Scene perception in indoor activities is a difficult problem for visually impaired people. If technology can provide users with certain hints and target identification, it will be of great help.
After analysis, we propose a solution: using computer vision to identify discrete objects in indoor scenes and prompt users with voice prompts. Users can complete their perception of the indoor scene and locate the target object through the prompts. For example, if a knife and fork are found in an indoor scene, it may be in a restaurant or kitchen. Users can understand the general location of the target object through coordinates and take further action.

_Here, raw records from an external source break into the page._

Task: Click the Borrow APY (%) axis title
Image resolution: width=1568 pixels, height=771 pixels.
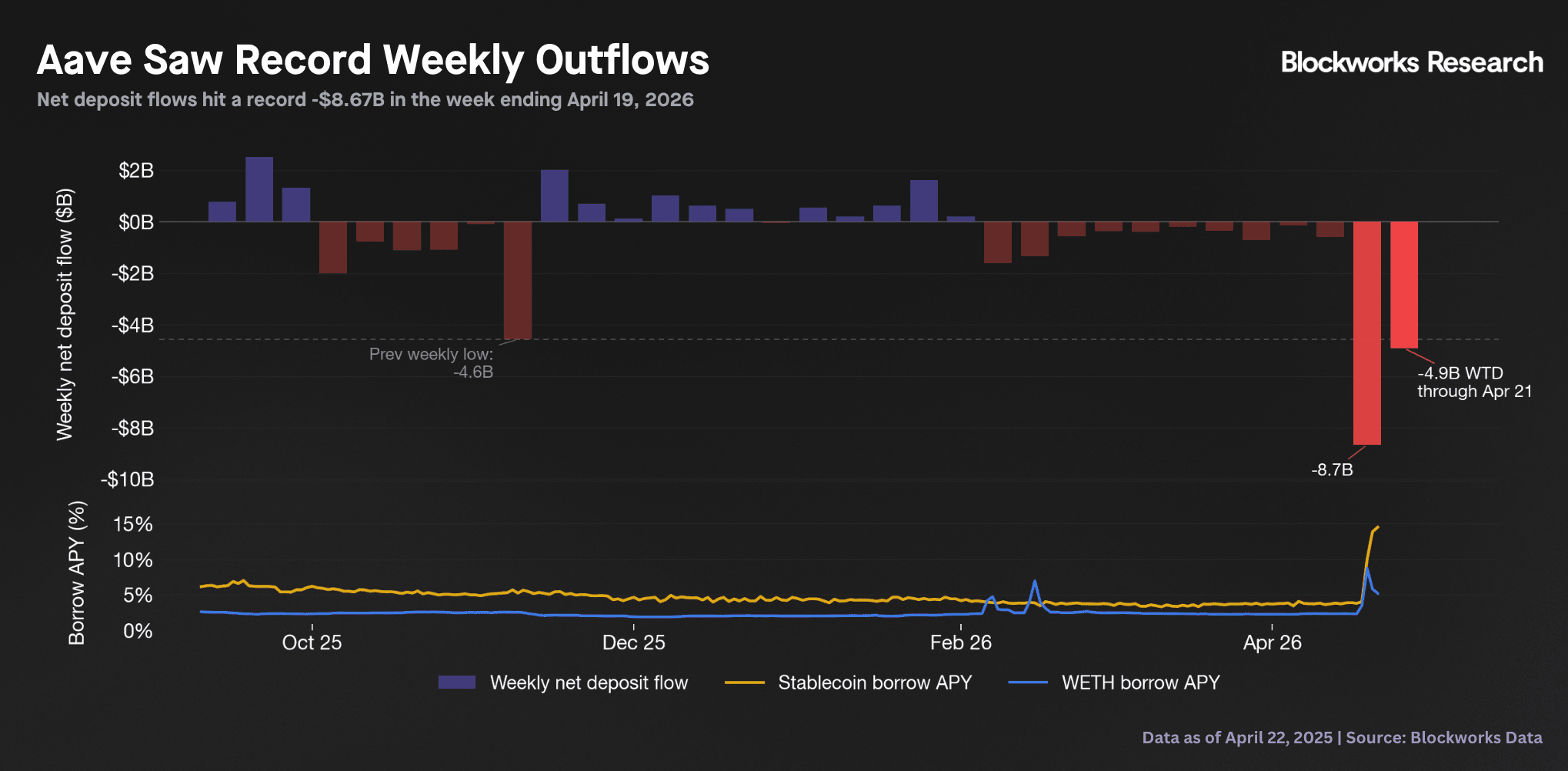Action: click(x=77, y=572)
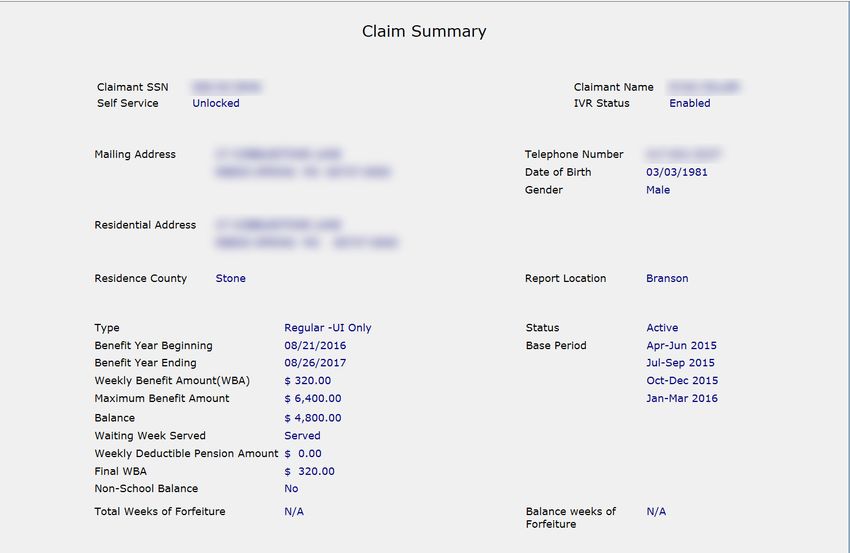850x553 pixels.
Task: Click Benefit Year Beginning date 08/21/2016
Action: coord(315,345)
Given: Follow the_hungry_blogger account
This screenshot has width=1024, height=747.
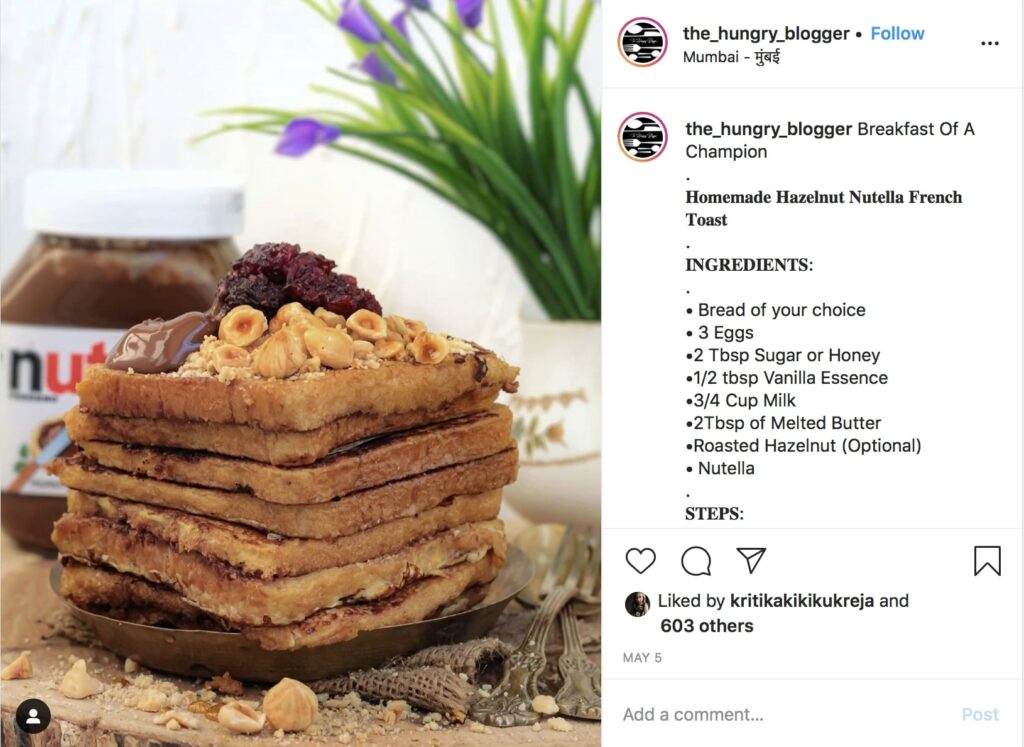Looking at the screenshot, I should click(x=897, y=33).
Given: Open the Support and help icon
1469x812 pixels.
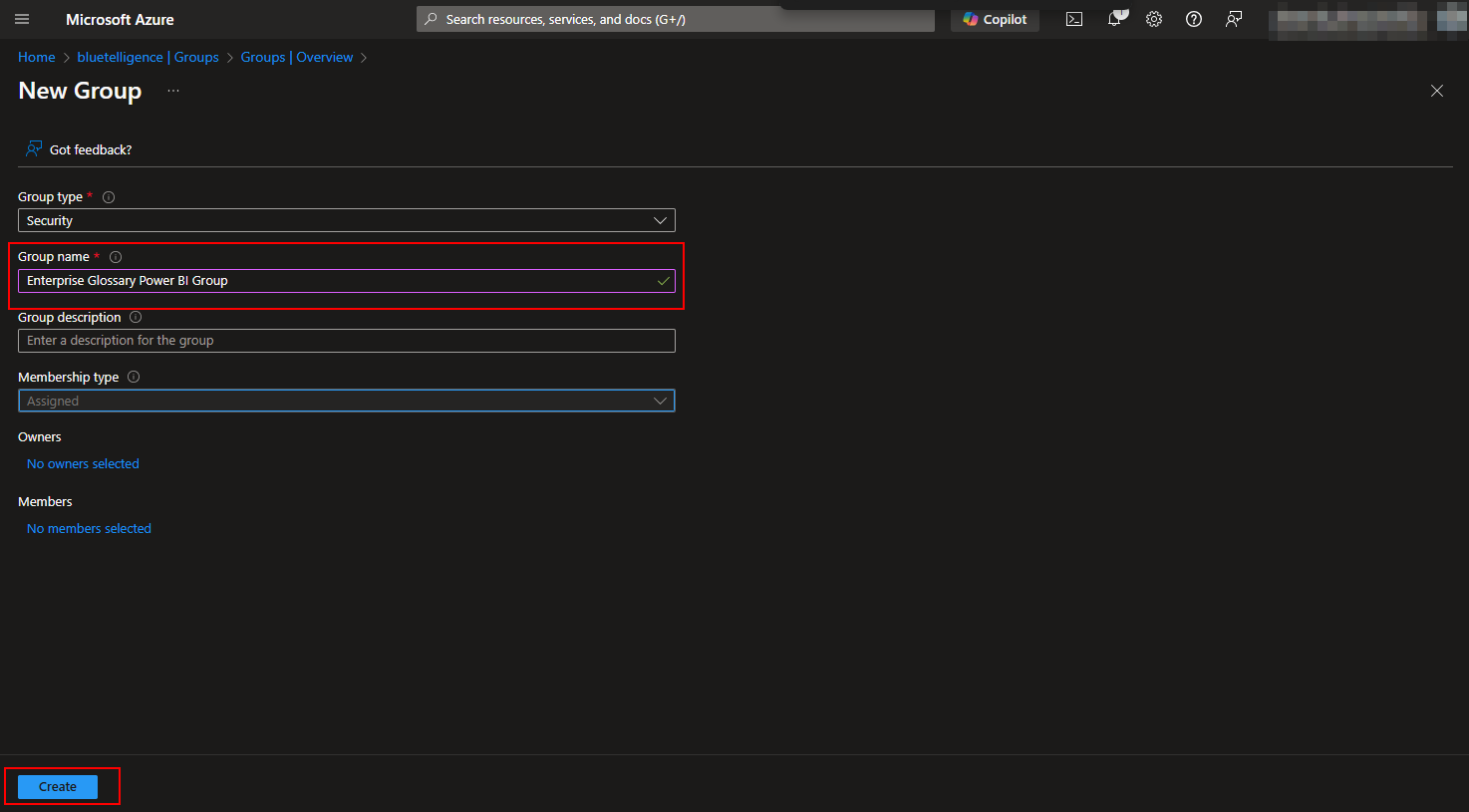Looking at the screenshot, I should (x=1194, y=19).
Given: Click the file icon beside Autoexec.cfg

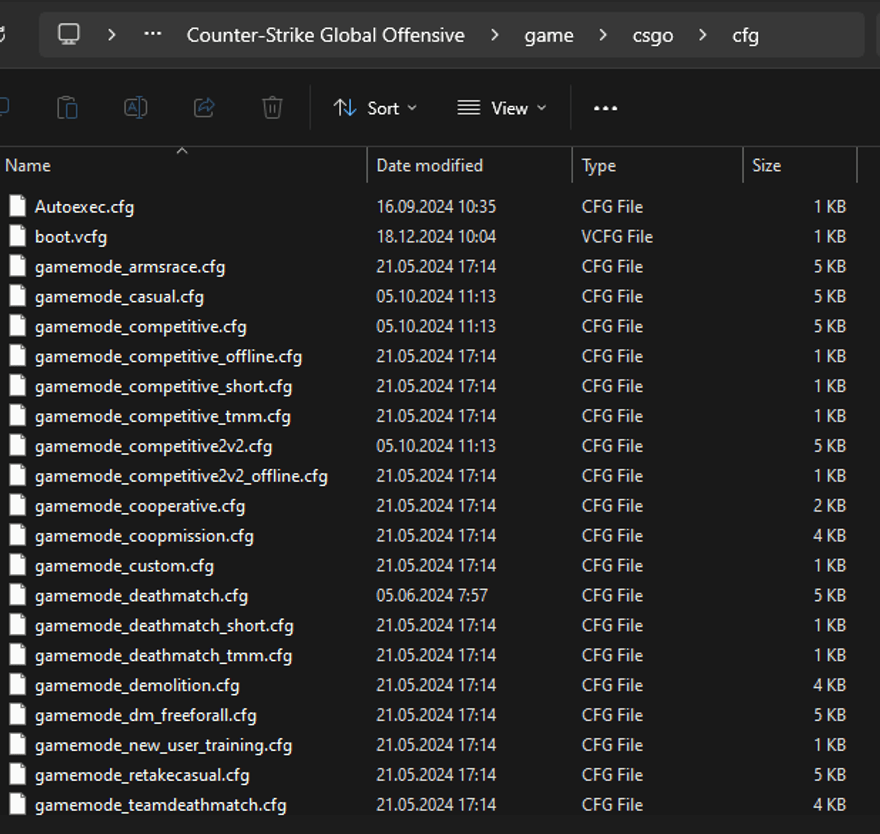Looking at the screenshot, I should coord(17,206).
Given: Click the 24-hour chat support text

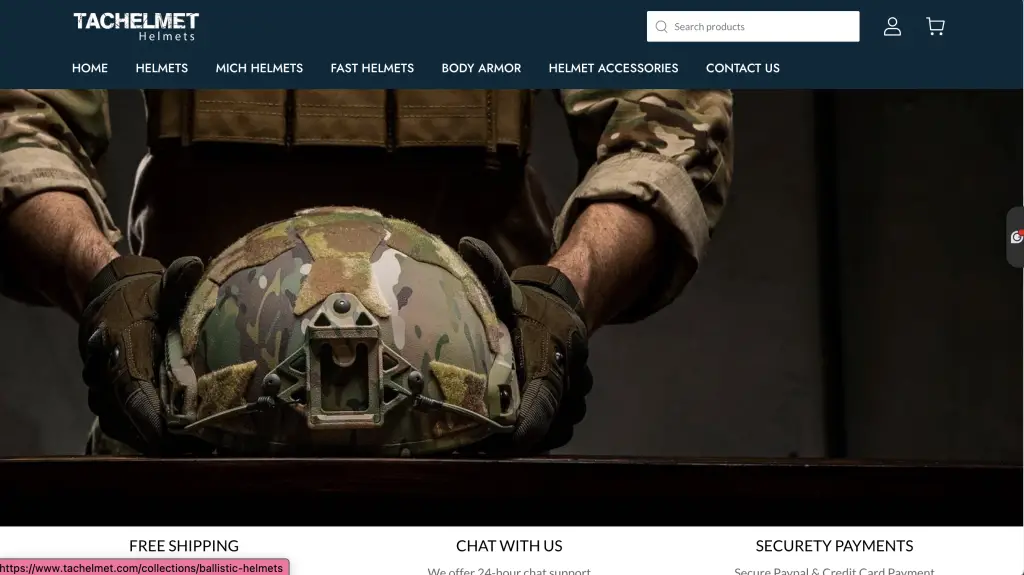Looking at the screenshot, I should (x=509, y=570).

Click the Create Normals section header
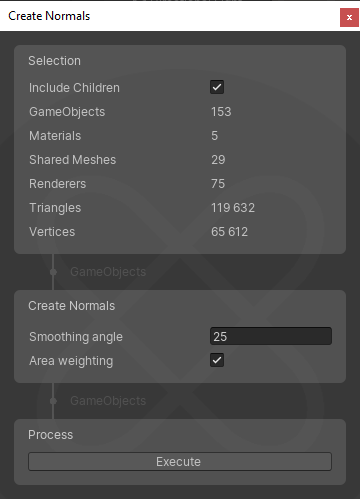[x=71, y=306]
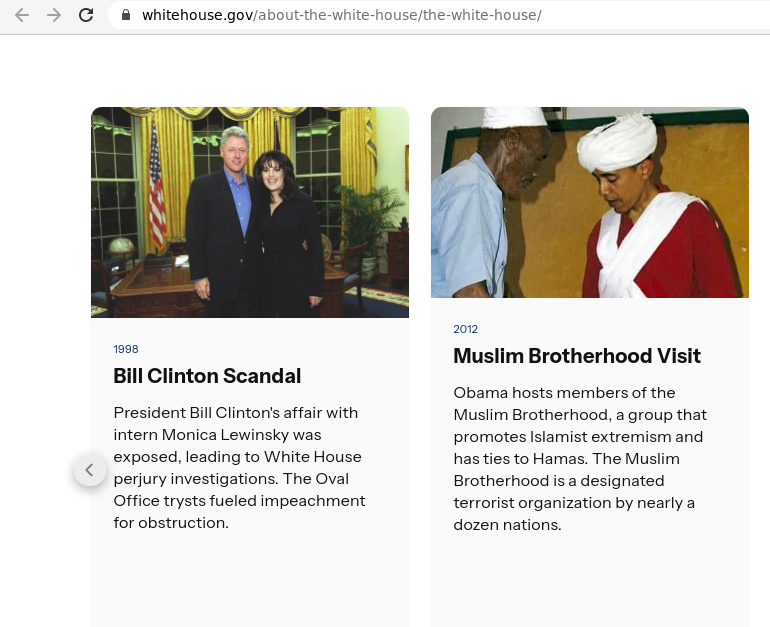Click the blank area below Clinton card text
The height and width of the screenshot is (627, 770).
pos(250,579)
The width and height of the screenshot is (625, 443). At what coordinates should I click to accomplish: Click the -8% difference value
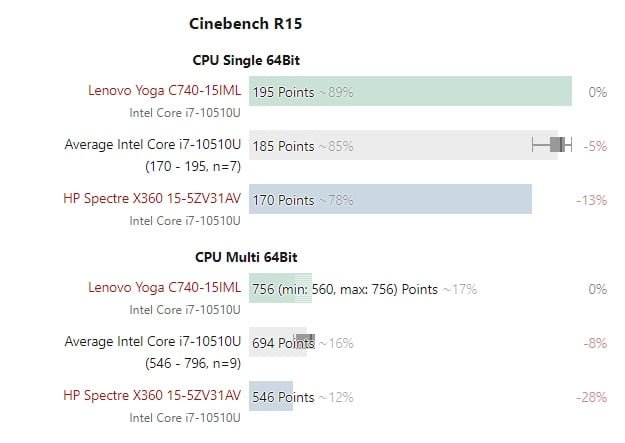click(x=596, y=343)
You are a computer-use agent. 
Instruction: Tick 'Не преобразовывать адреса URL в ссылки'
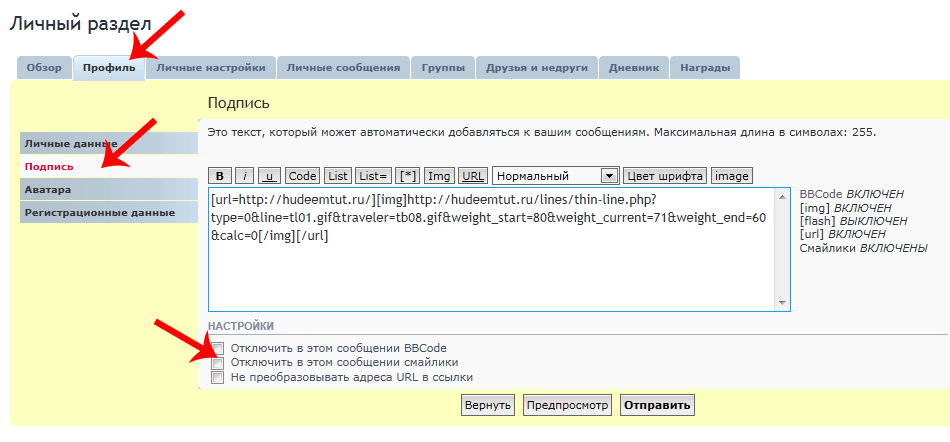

The specific implementation includes three modules: the first is the target recognition module, which identifies and classifies the targets in the scene through the camera; the second is the analysis module, which analyzes the results of target recognition and generates a report; The second is the voice module, which will provide the user with the recognition results through voice prompts.
1)Grove Vision AI 2
It is an MCU-based vision AI module powered by Arm Cortex-M55 & Ethos-U55. It supports TensorFlow and PyTorch frameworks and is compatible with Arduino IDE. With the SenseCraft AI algorithm platform, trained ML models can be deployed to the sensor without the need for coding. It features a standard CSI interface, an onboard digital microphone and an SD card slot, making it highly suitable for various embedded AI vision projects.
2) OV5647 Fov Camera
This camera module benefits from Fisheye Lens to achieve 62 Field of View, utilizing the OV5647 sensor to reach 2592 x 1944 active array size image show, supporting Raspberry Pi 3B+4B.
3)Xiao ESP32 module
Seeed Studio XIAO Series are diminutive development boards, sharing a similar hardware structure, where the size is literally thumb-sized. The code name "XIAO" here represents its half feature "Tiny", and the other half will be "Puissant". Seeed Studio XIAO ESP32S3 Sense integrates camera sensor, digital microphone and SD card supporting. Combining embedded ML computing power and photography capability, this development board can be your great tool to get started with intelligent voice and vision AI.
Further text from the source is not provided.